▸ TASK DESCRIPTION: Can you quote the records below in full, word for word?

▸ EXCERPTED DATA:
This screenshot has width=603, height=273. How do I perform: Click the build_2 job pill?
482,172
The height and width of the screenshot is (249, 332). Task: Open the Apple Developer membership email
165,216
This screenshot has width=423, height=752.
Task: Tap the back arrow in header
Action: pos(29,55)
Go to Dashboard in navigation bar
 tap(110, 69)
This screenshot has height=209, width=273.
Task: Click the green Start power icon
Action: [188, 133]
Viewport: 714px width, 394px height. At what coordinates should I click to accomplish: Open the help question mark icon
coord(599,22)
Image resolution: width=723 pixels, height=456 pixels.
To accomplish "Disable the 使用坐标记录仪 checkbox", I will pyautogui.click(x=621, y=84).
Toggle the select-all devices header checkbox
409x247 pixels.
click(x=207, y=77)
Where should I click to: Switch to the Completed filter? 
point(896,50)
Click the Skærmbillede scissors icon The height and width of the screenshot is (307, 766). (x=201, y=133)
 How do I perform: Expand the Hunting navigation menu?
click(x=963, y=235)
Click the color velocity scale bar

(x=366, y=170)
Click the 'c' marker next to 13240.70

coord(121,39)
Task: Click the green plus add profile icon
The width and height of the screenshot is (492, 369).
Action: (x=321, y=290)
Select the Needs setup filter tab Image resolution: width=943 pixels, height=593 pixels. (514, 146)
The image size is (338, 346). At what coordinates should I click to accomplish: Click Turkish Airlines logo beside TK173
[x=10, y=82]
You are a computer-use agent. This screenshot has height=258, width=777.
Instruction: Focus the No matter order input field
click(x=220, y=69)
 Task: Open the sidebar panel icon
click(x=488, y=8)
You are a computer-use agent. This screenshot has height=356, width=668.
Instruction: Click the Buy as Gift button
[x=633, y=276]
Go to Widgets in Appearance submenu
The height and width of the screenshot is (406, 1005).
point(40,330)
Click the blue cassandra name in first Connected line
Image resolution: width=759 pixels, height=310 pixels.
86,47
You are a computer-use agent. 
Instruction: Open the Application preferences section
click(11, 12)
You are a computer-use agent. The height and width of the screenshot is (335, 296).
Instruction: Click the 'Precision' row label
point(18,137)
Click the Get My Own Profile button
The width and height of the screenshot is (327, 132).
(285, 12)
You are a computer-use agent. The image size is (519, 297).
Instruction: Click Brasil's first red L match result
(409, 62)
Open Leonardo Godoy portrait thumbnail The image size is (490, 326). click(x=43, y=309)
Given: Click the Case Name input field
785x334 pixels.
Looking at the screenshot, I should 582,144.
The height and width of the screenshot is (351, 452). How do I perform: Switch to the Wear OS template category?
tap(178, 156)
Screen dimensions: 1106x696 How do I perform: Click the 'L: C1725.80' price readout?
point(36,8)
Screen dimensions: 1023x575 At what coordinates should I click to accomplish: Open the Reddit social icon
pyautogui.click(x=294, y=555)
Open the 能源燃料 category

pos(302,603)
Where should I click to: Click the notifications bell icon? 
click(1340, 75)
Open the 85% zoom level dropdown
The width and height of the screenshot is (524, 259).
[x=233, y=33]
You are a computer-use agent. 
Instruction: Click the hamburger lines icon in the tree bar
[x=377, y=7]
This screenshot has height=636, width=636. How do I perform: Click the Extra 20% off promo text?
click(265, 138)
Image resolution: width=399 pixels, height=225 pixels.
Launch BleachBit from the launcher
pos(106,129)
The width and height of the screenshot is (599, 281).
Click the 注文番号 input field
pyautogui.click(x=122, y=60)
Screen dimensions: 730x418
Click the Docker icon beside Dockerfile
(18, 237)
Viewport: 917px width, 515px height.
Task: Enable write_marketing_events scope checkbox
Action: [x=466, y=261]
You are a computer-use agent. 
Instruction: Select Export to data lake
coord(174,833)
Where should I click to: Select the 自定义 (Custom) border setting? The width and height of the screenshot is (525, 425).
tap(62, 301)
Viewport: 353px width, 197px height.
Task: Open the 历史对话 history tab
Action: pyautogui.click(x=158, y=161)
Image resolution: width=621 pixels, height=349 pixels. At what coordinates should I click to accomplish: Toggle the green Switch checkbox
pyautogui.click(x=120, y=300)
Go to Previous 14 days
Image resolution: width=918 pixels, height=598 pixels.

▸ TASK SOLUTION:
This screenshot has width=603, height=273. How do I perform: Click the build_2 job pill?
482,172
The height and width of the screenshot is (249, 332). Task: Open the Apple Developer membership email
165,216
This screenshot has width=423, height=752.
Task: Tap the back arrow in header
Action: pos(29,55)
Go to Dashboard in navigation bar
 tap(110, 69)
This screenshot has height=209, width=273.
Task: Click the green Start power icon
Action: [188, 133]
Viewport: 714px width, 394px height. At what coordinates should I click to accomplish: Open the help question mark icon
coord(599,22)
Image resolution: width=723 pixels, height=456 pixels.
To accomplish "Disable the 使用坐标记录仪 checkbox", I will pyautogui.click(x=621, y=84).
Toggle the select-all devices header checkbox
409x247 pixels.
click(x=207, y=77)
Where should I click to: Switch to the Completed filter? 
point(896,50)
Click the Skærmbillede scissors icon The height and width of the screenshot is (307, 766). (x=201, y=133)
 How do I perform: Expand the Hunting navigation menu?
click(x=963, y=235)
Click the color velocity scale bar

(x=366, y=170)
Click the 'c' marker next to 13240.70

coord(121,39)
Task: Click the green plus add profile icon
The width and height of the screenshot is (492, 369).
Action: (x=321, y=290)
Select the Needs setup filter tab Image resolution: width=943 pixels, height=593 pixels. (514, 146)
The image size is (338, 346). At what coordinates should I click to accomplish: Click Turkish Airlines logo beside TK173
[x=10, y=82]
You are a computer-use agent. This screenshot has height=258, width=777.
Instruction: Focus the No matter order input field
click(x=220, y=69)
 Task: Open the sidebar panel icon
click(x=488, y=8)
You are a computer-use agent. This screenshot has height=356, width=668.
Instruction: Click the Buy as Gift button
[x=633, y=276]
Go to Widgets in Appearance submenu
The height and width of the screenshot is (406, 1005).
point(40,330)
Click the blue cassandra name in first Connected line
Image resolution: width=759 pixels, height=310 pixels.
86,47
You are a computer-use agent. 
Instruction: Open the Application preferences section
click(11, 12)
You are a computer-use agent. The height and width of the screenshot is (335, 296).
Instruction: Click the 'Precision' row label
point(18,137)
Click the Get My Own Profile button
The width and height of the screenshot is (327, 132).
(285, 12)
You are a computer-use agent. The image size is (519, 297).
Instruction: Click Brasil's first red L match result
(409, 62)
Open Leonardo Godoy portrait thumbnail The image size is (490, 326). click(x=43, y=309)
Given: Click the Case Name input field
785x334 pixels.
Looking at the screenshot, I should 582,144.
The height and width of the screenshot is (351, 452). How do I perform: Switch to the Wear OS template category?
tap(178, 156)
Screen dimensions: 1106x696 How do I perform: Click the 'L: C1725.80' price readout?
point(36,8)
Screen dimensions: 1023x575 At what coordinates should I click to accomplish: Open the Reddit social icon
pyautogui.click(x=294, y=555)
Open the 能源燃料 category

pos(302,603)
Where should I click to: Click the notifications bell icon? 
click(1340, 75)
Open the 85% zoom level dropdown
The width and height of the screenshot is (524, 259).
[x=233, y=33]
You are a computer-use agent. 
Instruction: Click the hamburger lines icon in the tree bar
[x=377, y=7]
This screenshot has height=636, width=636. How do I perform: Click the Extra 20% off promo text?
click(265, 138)
Image resolution: width=399 pixels, height=225 pixels.
Launch BleachBit from the launcher
pos(106,129)
The width and height of the screenshot is (599, 281).
Click the 注文番号 input field
pyautogui.click(x=122, y=60)
Screen dimensions: 730x418
Click the Docker icon beside Dockerfile
(18, 237)
Viewport: 917px width, 515px height.
Task: Enable write_marketing_events scope checkbox
Action: [x=466, y=261]
You are a computer-use agent. 
Instruction: Select Export to data lake
coord(174,833)
Where should I click to: Select the 自定义 (Custom) border setting? The width and height of the screenshot is (525, 425).
tap(62, 301)
Viewport: 353px width, 197px height.
Task: Open the 历史对话 history tab
Action: pyautogui.click(x=158, y=161)
Image resolution: width=621 pixels, height=349 pixels. At what coordinates should I click to accomplish: Toggle the green Switch checkbox
pyautogui.click(x=120, y=300)
Go to Previous 14 days
Image resolution: width=918 pixels, height=598 pixels.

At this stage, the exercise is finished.